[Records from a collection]
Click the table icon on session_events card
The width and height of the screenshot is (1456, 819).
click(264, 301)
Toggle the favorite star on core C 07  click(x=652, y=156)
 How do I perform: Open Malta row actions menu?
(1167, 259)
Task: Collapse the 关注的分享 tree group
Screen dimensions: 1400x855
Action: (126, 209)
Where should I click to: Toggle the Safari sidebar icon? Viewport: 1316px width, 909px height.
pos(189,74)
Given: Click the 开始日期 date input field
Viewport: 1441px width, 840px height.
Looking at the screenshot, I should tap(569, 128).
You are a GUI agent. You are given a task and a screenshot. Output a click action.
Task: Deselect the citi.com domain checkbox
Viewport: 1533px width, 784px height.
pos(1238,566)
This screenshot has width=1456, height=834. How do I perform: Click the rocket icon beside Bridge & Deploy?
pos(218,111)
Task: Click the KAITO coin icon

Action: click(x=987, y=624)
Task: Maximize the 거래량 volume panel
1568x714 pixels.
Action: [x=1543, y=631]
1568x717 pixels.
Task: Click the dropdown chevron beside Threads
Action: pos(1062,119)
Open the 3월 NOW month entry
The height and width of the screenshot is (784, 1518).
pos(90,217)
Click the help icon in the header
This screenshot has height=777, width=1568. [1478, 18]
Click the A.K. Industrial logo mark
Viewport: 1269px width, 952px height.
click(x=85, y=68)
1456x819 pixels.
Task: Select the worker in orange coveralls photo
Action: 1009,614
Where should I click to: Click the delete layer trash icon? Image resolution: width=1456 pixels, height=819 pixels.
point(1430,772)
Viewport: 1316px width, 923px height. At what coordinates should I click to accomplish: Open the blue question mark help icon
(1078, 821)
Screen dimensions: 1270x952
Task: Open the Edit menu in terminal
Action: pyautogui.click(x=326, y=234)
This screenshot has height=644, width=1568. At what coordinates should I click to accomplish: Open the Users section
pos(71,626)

■ What the exercise asks
All that is wanted is the run of lines from the start of the data through the line containing "Task: Deselect the citi.com domain checkbox", copied word for word.

■ Written answer
Click the table icon on session_events card
The width and height of the screenshot is (1456, 819).
click(264, 301)
Toggle the favorite star on core C 07  click(x=652, y=156)
 How do I perform: Open Malta row actions menu?
(1167, 259)
Task: Collapse the 关注的分享 tree group
Screen dimensions: 1400x855
Action: (126, 209)
Where should I click to: Toggle the Safari sidebar icon? Viewport: 1316px width, 909px height.
pos(189,74)
Given: Click the 开始日期 date input field
Viewport: 1441px width, 840px height.
Looking at the screenshot, I should tap(569, 128).
You are a GUI agent. You are given a task and a screenshot. Output a click action.
Task: Deselect the citi.com domain checkbox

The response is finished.